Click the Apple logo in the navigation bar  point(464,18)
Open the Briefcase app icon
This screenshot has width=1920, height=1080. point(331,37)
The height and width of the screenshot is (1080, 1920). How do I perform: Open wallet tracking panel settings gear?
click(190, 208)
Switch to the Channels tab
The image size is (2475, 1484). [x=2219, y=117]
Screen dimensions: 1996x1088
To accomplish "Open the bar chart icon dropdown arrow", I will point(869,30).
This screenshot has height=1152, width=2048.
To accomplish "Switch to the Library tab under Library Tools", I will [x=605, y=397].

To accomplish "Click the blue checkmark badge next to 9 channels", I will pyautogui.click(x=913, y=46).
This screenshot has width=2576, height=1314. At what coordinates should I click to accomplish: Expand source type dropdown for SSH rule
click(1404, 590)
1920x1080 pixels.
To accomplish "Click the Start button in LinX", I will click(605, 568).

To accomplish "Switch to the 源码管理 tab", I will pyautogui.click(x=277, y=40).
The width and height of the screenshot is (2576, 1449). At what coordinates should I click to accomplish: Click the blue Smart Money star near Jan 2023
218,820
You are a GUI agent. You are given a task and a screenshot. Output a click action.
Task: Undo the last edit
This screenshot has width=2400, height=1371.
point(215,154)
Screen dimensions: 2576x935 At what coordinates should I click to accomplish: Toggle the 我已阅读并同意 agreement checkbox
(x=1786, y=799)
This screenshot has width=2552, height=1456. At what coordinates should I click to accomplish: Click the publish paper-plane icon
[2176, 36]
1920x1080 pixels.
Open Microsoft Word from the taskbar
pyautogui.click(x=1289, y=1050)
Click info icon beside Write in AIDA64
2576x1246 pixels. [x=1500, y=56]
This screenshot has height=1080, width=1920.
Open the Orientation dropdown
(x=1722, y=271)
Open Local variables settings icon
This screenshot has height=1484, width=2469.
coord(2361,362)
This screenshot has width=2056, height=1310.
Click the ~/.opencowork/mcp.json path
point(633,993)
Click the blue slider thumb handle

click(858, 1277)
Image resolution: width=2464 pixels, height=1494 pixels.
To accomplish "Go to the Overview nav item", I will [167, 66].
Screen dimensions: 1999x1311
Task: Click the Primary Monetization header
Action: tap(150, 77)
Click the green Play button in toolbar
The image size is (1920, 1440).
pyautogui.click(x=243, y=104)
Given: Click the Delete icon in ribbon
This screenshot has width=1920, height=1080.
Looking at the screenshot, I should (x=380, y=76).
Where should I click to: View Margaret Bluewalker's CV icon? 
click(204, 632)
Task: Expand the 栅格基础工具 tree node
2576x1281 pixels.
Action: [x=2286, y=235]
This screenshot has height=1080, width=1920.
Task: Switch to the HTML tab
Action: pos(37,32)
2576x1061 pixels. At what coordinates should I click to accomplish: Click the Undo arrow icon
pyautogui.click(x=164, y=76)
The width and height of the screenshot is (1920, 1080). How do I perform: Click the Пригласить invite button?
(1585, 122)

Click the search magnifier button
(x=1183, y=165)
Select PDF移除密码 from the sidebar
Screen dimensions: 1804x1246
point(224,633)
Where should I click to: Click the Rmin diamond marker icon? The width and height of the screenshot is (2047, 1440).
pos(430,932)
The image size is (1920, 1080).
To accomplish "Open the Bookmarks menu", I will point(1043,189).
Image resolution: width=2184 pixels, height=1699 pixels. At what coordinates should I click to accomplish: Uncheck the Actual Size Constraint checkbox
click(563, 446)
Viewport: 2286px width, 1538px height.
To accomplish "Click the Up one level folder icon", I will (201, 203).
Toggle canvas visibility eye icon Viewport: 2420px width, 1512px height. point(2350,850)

[Problem requirements]
Using the material above, print every entry exactly as written.

[The completed task]
Click the Apple logo in the navigation bar  point(464,18)
Open the Briefcase app icon
This screenshot has width=1920, height=1080. point(331,37)
The height and width of the screenshot is (1080, 1920). How do I perform: Open wallet tracking panel settings gear?
click(190, 208)
Switch to the Channels tab
The image size is (2475, 1484). [x=2219, y=117]
Screen dimensions: 1996x1088
To accomplish "Open the bar chart icon dropdown arrow", I will point(869,30).
This screenshot has height=1152, width=2048.
To accomplish "Switch to the Library tab under Library Tools", I will [x=605, y=397].

To accomplish "Click the blue checkmark badge next to 9 channels", I will pyautogui.click(x=913, y=46).
This screenshot has width=2576, height=1314. At what coordinates should I click to accomplish: Expand source type dropdown for SSH rule
click(1404, 590)
1920x1080 pixels.
To accomplish "Click the Start button in LinX", I will click(605, 568).

To accomplish "Switch to the 源码管理 tab", I will pyautogui.click(x=277, y=40).
The width and height of the screenshot is (2576, 1449). At what coordinates should I click to accomplish: Click the blue Smart Money star near Jan 2023
218,820
You are a GUI agent. You are given a task and a screenshot. Output a click action.
Task: Undo the last edit
This screenshot has width=2400, height=1371.
point(215,154)
Screen dimensions: 2576x935 At what coordinates should I click to accomplish: Toggle the 我已阅读并同意 agreement checkbox
(x=1786, y=799)
This screenshot has width=2552, height=1456. At what coordinates should I click to accomplish: Click the publish paper-plane icon
[2176, 36]
1920x1080 pixels.
Open Microsoft Word from the taskbar
pyautogui.click(x=1289, y=1050)
Click info icon beside Write in AIDA64
2576x1246 pixels. [x=1500, y=56]
This screenshot has height=1080, width=1920.
Open the Orientation dropdown
(x=1722, y=271)
Open Local variables settings icon
This screenshot has height=1484, width=2469.
coord(2361,362)
This screenshot has width=2056, height=1310.
Click the ~/.opencowork/mcp.json path
point(633,993)
Click the blue slider thumb handle

click(858, 1277)
Image resolution: width=2464 pixels, height=1494 pixels.
To accomplish "Go to the Overview nav item", I will [167, 66].
Screen dimensions: 1999x1311
Task: Click the Primary Monetization header
Action: tap(150, 77)
Click the green Play button in toolbar
The image size is (1920, 1440).
pyautogui.click(x=243, y=104)
Given: Click the Delete icon in ribbon
This screenshot has width=1920, height=1080.
Looking at the screenshot, I should (x=380, y=76).
Where should I click to: View Margaret Bluewalker's CV icon? 
click(204, 632)
Task: Expand the 栅格基础工具 tree node
2576x1281 pixels.
Action: [x=2286, y=235]
This screenshot has height=1080, width=1920.
Task: Switch to the HTML tab
Action: pos(37,32)
2576x1061 pixels. At what coordinates should I click to accomplish: Click the Undo arrow icon
pyautogui.click(x=164, y=76)
The width and height of the screenshot is (1920, 1080). How do I perform: Click the Пригласить invite button?
(1585, 122)

Click the search magnifier button
(x=1183, y=165)
Select PDF移除密码 from the sidebar
Screen dimensions: 1804x1246
point(224,633)
Where should I click to: Click the Rmin diamond marker icon? The width and height of the screenshot is (2047, 1440).
pos(430,932)
The image size is (1920, 1080).
To accomplish "Open the Bookmarks menu", I will point(1043,189).
Image resolution: width=2184 pixels, height=1699 pixels. At what coordinates should I click to accomplish: Uncheck the Actual Size Constraint checkbox
click(563, 446)
Viewport: 2286px width, 1538px height.
To accomplish "Click the Up one level folder icon", I will (201, 203).
Toggle canvas visibility eye icon Viewport: 2420px width, 1512px height. point(2350,850)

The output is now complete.